Impossível dizer melhor que João Lopes aquilo que é o último filme de Larry Clark, por isso aqui fica:
Entra-se no filme «Ken Park», de Larry Clark, como quem entra numa paisagem conhecida e, ao mesmo tempo, irreconhecível. Conhecida porque se trata de retratar as vidas de um grupo de adolescentes «típicos», algures na cidade de Visalia, Califórnia. Irreconhecível porque muito cedo percebemos que estamos perante um objecto empenhado em discutir, ponto por ponto, as formas correntes de representação da adolescência. Mais do que isso: as suas relações afectivas, as suas relações com o universo dos adultos e, no limite cinematograficamente mais radical, as suas relações sexuais. Antes de conhecermos o filme, é natural que interpretemos o título como uma alusão a um lugar. Mas não: Ken Park é o nome de um dos adolescentes. Cada personagem funciona, afinal, como lugar visível de uma história rasgada por muitos dramas invisíveis. Na sequência de abertura, vemos Ken (Adam Chubbuck) a praticar «skate» numa zona pública de Visalia. Senta-se, coloca a seus pés uma câmara de video, liga-a e aponta-a para o rosto. Logo a seguir, Ken tira uma pistola do saco, aponta-a à sua cabeça e dispara - ainda não terão passado cinco minutos de filme e, em boa verdade, não sabemos que fazer com o desamparo que o invade e a sua pulsão trágica.
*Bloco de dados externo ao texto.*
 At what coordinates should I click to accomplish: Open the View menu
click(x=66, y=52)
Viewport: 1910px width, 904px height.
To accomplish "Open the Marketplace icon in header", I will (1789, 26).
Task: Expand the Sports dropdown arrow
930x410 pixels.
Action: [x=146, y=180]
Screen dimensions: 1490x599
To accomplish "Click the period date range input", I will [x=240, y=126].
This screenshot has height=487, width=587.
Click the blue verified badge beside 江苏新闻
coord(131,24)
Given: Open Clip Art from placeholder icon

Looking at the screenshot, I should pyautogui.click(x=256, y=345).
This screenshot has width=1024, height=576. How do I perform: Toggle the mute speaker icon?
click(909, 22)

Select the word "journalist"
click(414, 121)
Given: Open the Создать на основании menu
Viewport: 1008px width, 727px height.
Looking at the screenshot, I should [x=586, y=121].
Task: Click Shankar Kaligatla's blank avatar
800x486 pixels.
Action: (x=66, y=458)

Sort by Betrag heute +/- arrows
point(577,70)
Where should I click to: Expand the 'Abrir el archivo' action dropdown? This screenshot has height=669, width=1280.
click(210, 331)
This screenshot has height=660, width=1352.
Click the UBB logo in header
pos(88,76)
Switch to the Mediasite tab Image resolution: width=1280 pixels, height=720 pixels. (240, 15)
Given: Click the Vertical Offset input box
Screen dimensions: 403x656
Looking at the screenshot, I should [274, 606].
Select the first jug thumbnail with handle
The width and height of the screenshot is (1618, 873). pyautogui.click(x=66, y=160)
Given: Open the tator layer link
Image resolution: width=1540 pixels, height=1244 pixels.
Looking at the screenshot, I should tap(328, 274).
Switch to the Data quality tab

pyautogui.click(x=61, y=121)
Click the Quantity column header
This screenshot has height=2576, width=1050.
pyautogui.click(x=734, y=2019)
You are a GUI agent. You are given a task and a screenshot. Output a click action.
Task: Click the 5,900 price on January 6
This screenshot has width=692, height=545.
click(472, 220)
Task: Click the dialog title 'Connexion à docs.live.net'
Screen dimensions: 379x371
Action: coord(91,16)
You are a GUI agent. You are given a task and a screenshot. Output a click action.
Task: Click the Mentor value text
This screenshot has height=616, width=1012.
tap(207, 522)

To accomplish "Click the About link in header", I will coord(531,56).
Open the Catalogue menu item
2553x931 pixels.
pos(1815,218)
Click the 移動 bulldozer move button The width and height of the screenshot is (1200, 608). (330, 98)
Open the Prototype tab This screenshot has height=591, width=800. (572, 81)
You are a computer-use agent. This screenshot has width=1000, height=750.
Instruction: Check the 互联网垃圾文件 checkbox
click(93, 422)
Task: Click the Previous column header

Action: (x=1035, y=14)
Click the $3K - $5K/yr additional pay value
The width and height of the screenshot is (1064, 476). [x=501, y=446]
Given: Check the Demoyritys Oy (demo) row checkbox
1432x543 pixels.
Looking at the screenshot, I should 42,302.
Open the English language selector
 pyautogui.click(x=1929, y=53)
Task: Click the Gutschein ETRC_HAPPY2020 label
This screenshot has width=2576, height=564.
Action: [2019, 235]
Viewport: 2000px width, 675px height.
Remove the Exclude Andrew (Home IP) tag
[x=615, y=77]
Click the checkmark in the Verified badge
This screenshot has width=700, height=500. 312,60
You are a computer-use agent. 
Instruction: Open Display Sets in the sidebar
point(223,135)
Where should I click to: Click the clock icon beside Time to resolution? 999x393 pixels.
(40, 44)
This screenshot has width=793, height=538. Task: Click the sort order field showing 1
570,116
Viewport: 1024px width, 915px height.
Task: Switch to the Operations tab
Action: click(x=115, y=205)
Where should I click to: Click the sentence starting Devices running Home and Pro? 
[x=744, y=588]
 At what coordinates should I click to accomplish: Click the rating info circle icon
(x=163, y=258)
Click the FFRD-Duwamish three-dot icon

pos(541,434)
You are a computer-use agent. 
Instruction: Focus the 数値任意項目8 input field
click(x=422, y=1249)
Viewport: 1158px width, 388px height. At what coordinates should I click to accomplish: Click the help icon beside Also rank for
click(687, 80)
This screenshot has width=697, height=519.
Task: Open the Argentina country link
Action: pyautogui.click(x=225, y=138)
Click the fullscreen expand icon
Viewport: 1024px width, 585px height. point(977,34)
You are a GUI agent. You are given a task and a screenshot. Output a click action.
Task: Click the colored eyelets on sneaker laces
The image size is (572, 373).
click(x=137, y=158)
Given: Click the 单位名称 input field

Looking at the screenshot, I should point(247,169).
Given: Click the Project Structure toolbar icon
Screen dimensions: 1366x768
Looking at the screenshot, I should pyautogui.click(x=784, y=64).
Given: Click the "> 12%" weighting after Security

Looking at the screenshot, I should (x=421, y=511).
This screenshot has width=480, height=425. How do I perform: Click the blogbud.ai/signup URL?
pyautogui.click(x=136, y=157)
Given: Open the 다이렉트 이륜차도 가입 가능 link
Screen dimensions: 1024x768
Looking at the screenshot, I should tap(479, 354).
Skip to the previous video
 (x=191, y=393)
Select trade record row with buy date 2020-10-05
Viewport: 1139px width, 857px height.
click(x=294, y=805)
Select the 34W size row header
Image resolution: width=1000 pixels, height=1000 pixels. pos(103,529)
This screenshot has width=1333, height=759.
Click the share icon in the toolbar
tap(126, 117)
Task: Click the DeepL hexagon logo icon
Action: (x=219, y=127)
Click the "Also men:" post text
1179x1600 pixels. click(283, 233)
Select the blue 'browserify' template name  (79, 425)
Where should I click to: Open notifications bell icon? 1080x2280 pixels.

«Ken Park» traz consigo um rol de «escândalos» e «polémicas» (incluindo uma proibição num festival de cinema na Austrália) mais ou menos incontornáveis e que, em última instância, talvez não sejam a maneira mais salutar de lidar com a sua riqueza e complexidade. Não porque este seja um filme indiferente aos efeitos de perturbação que desencadeia (bem pelo contrário). Acontece que na sua génese não está exactamente essa lógica simplista, e muito televisiva, de expor o «interdito» ou de empurrar o espectador para a condição primária de «voyeur-ex-machina». Nada disso: se «Ken Park» se reivindica de alguma tradição formal é a do mais estrito realismo social. O filme retoma o essencial das opções de «Kids», que Larry Clark filmara em 1995, por sua vez refazendo muito do olhar frio e desencantado dos seus trabalhos como fotógrafo, nomeadamente o que está recolhido nos livros «Tulsa» (1972), «Teenage Lust» (1982) e «Perfect Childhood» (1992).
Não tem, por isso, nada de acidental que Larry Clark co-assine «Ken Park» com o seu director de fotografia, Ed Lachman (mestre entre mestres cujo trabalho mais recente inclui as imagens «Erin Brokovich», «Simone» e «Longe do Paraíso»). De facto, a concepção fotográfica de «Ken Park» é inseparável de uma ideia de realização que exclui qualquer ilusão de «reportagem» ou «espontaneísmo»: estamos, insisto, no interior de um espaço eminentemente trágico em que a relação de cada um com a sua própria sexualidade é o sintoma mais cruel de um estado de coisas em que o próprio conceito de humanidade está posto à prova.
Não admira que, ao contrário de «Kids», este seja um filme que coloca também em cena os pais e, de um modo geral, os adultos. Em «Ken Park», da mais banal (?) troca afectiva aos fantasmas sexuais, tudo se passa como se ninguém soubesse que tipo de diferenças ou hierarquias passaram a existir entre pais e filhos, adolescentes e adultos. Compreendemos, então, que isso está a alterar os corpos e os seus pensamentos. Compreendemos, sobretudo, que isso nos confronta com novas formas de solidão. E aí, ao tocar o extremo mais angustiante da própria tragédia, «Ken Park» afirma-se como um dos filmes nucleares de todo o cinema que o século XXI já produziu.